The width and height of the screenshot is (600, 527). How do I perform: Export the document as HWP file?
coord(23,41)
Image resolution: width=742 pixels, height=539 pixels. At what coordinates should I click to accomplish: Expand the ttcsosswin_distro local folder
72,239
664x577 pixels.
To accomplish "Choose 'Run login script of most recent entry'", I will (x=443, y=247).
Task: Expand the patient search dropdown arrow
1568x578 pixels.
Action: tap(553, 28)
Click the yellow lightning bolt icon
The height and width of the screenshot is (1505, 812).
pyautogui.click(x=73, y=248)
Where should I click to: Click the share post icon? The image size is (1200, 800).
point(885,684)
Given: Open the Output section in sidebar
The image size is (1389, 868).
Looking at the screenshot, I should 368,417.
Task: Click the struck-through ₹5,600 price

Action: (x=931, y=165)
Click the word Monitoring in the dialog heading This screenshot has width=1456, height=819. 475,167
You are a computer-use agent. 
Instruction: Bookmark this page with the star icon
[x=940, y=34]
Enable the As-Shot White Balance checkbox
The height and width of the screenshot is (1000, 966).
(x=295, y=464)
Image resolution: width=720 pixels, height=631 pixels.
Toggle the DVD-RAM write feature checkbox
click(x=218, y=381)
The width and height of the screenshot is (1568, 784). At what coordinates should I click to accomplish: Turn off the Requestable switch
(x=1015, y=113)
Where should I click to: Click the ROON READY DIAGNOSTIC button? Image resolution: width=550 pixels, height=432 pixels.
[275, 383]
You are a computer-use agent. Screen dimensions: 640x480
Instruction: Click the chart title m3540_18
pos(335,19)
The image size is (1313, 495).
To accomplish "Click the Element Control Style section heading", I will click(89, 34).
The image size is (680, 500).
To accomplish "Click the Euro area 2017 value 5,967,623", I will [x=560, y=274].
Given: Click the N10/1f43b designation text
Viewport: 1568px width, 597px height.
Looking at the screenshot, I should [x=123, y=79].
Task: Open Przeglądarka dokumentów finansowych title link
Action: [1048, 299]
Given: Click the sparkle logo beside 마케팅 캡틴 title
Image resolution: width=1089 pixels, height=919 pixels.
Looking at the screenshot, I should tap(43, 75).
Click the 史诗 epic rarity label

> What to do
From the data above, extract every line in its exact form.

> Task result
The width and height of the screenshot is (600, 527). How do I perform: Export the document as HWP file?
coord(23,41)
Image resolution: width=742 pixels, height=539 pixels. At what coordinates should I click to accomplish: Expand the ttcsosswin_distro local folder
72,239
664x577 pixels.
To accomplish "Choose 'Run login script of most recent entry'", I will (x=443, y=247).
Task: Expand the patient search dropdown arrow
1568x578 pixels.
Action: tap(553, 28)
Click the yellow lightning bolt icon
The height and width of the screenshot is (1505, 812).
pyautogui.click(x=73, y=248)
Where should I click to: Click the share post icon? The image size is (1200, 800).
point(885,684)
Given: Open the Output section in sidebar
The image size is (1389, 868).
Looking at the screenshot, I should 368,417.
Task: Click the struck-through ₹5,600 price

Action: (x=931, y=165)
Click the word Monitoring in the dialog heading This screenshot has width=1456, height=819. 475,167
You are a computer-use agent. 
Instruction: Bookmark this page with the star icon
[x=940, y=34]
Enable the As-Shot White Balance checkbox
The height and width of the screenshot is (1000, 966).
(x=295, y=464)
Image resolution: width=720 pixels, height=631 pixels.
Toggle the DVD-RAM write feature checkbox
click(x=218, y=381)
The width and height of the screenshot is (1568, 784). At what coordinates should I click to accomplish: Turn off the Requestable switch
(x=1015, y=113)
Where should I click to: Click the ROON READY DIAGNOSTIC button? Image resolution: width=550 pixels, height=432 pixels.
[275, 383]
You are a computer-use agent. Screen dimensions: 640x480
Instruction: Click the chart title m3540_18
pos(335,19)
The image size is (1313, 495).
To accomplish "Click the Element Control Style section heading", I will click(89, 34).
The image size is (680, 500).
To accomplish "Click the Euro area 2017 value 5,967,623", I will [x=560, y=274].
Given: Click the N10/1f43b designation text
Viewport: 1568px width, 597px height.
Looking at the screenshot, I should [x=123, y=79].
Task: Open Przeglądarka dokumentów finansowych title link
Action: [1048, 299]
Given: Click the sparkle logo beside 마케팅 캡틴 title
Image resolution: width=1089 pixels, height=919 pixels.
Looking at the screenshot, I should tap(43, 75).
Click the 史诗 epic rarity label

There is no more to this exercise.